INSTRUCTIONS TO FOLLOW: Convert the records from the line containing "The image size" to the line containing "This screenshot has", inclusive, into a JSON list of strings with one string per line and blank lines omitted. Exclude the pictures from the output.

DATASET EXTRACT:
────────────────────

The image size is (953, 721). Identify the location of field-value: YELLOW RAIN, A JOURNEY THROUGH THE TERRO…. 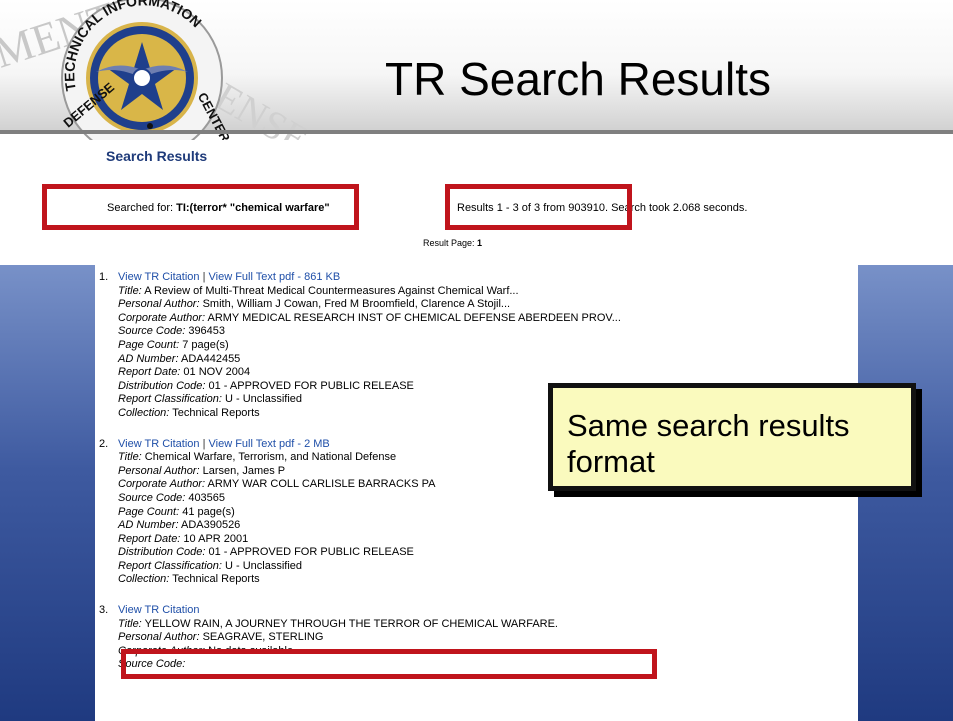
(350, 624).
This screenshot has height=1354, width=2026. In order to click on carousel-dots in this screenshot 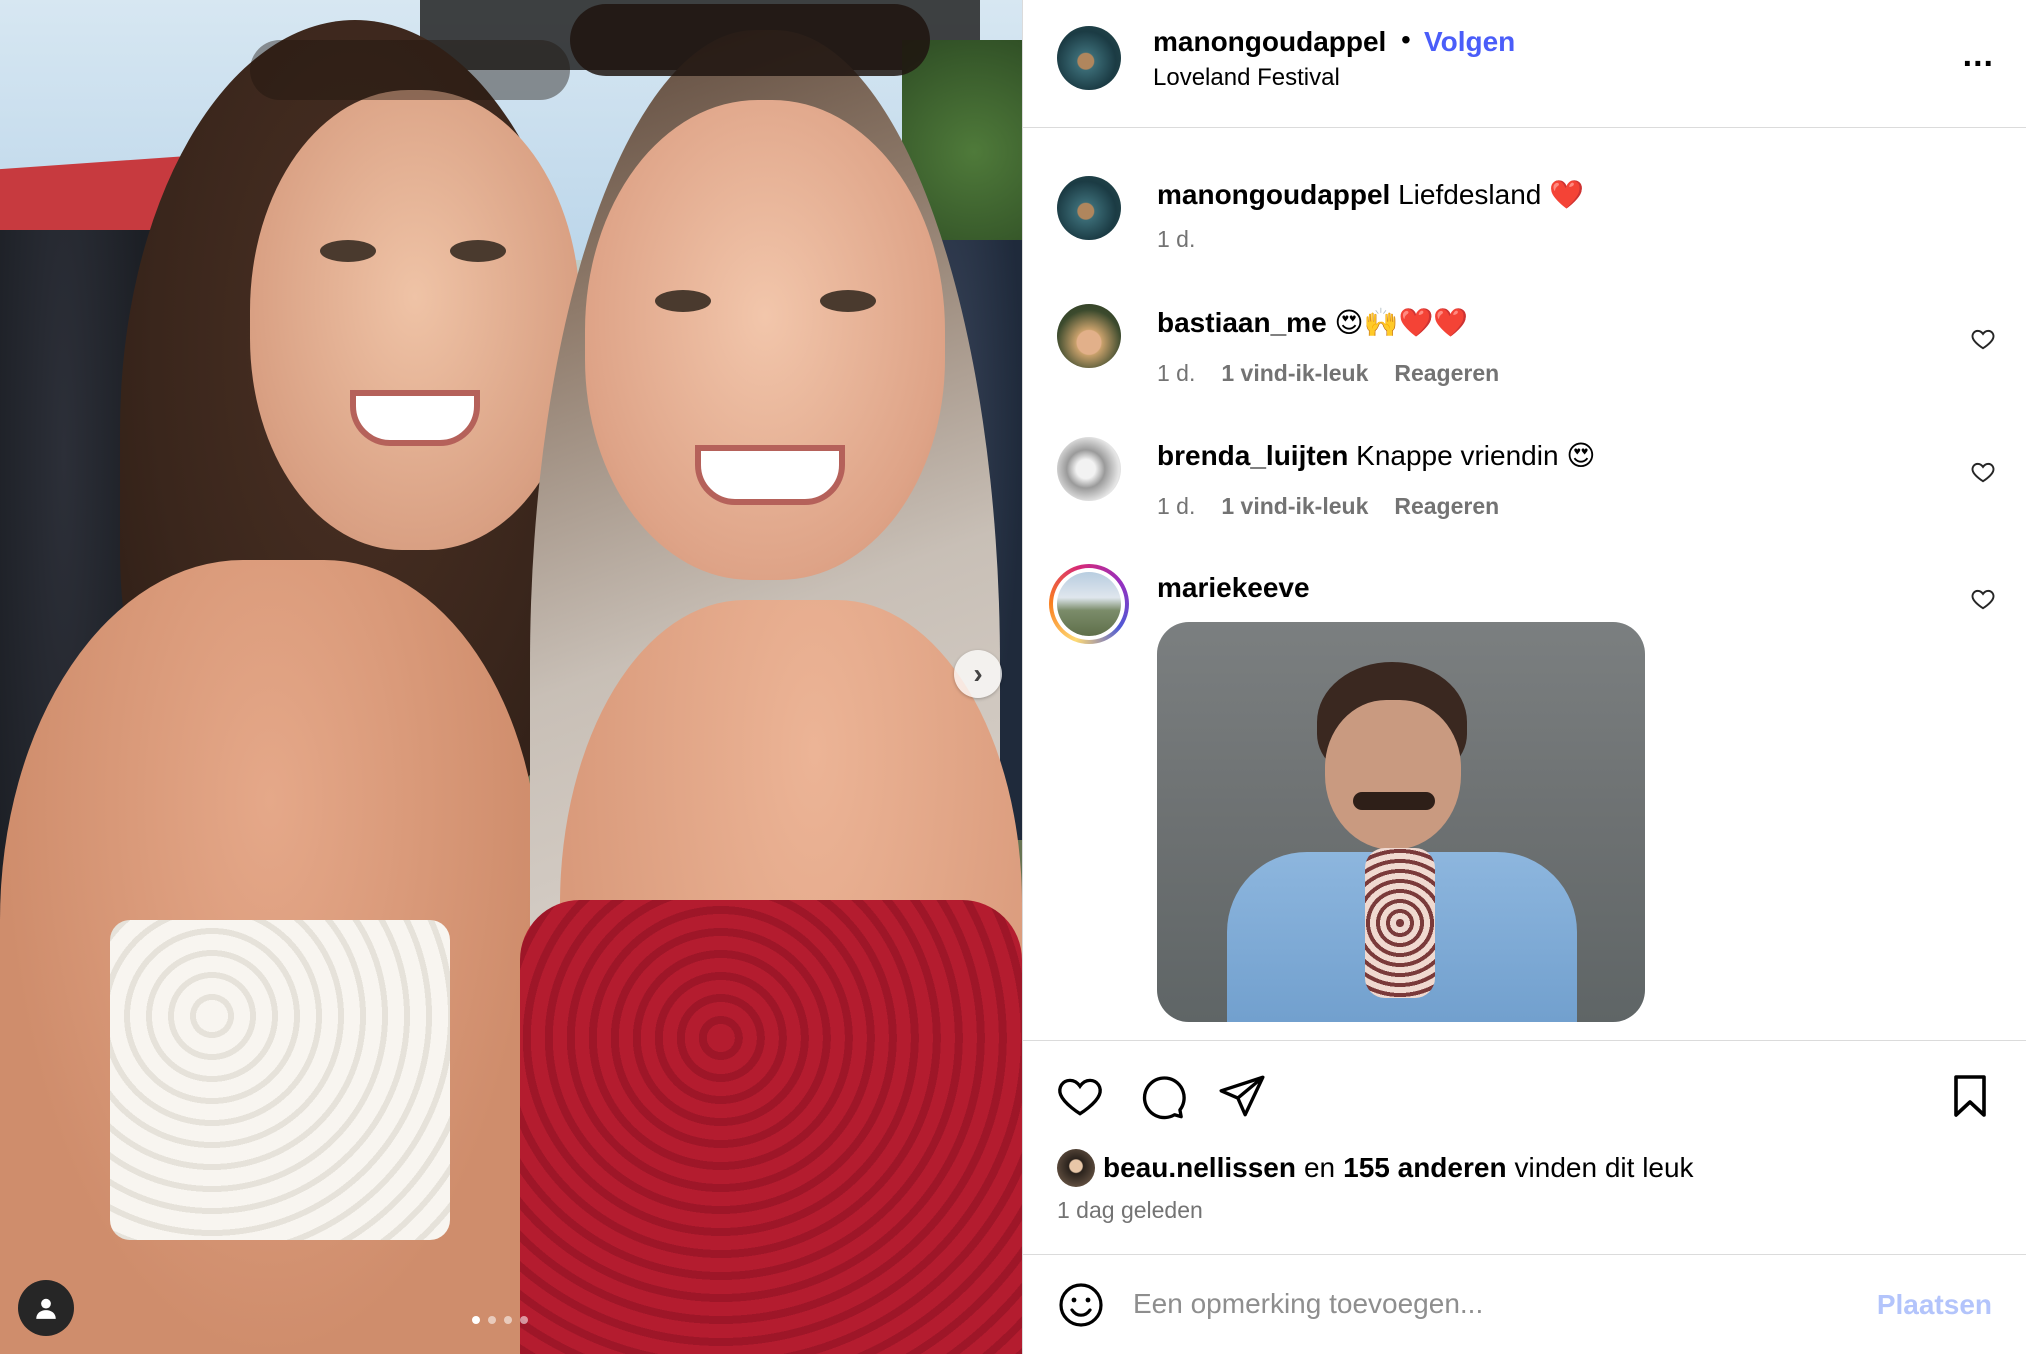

────────────────────

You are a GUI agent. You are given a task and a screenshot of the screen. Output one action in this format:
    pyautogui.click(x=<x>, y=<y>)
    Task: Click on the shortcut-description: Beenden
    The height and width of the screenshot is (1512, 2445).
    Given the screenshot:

────────────────────

TASK SOLUTION:
[
  "The image size is (953, 721). Identify the location of field-value: YELLOW RAIN, A JOURNEY THROUGH THE TERRO…. ",
  "(350, 624).",
  "This screenshot has height=1354, width=2026. In order to click on carousel-dots in this screenshot "
]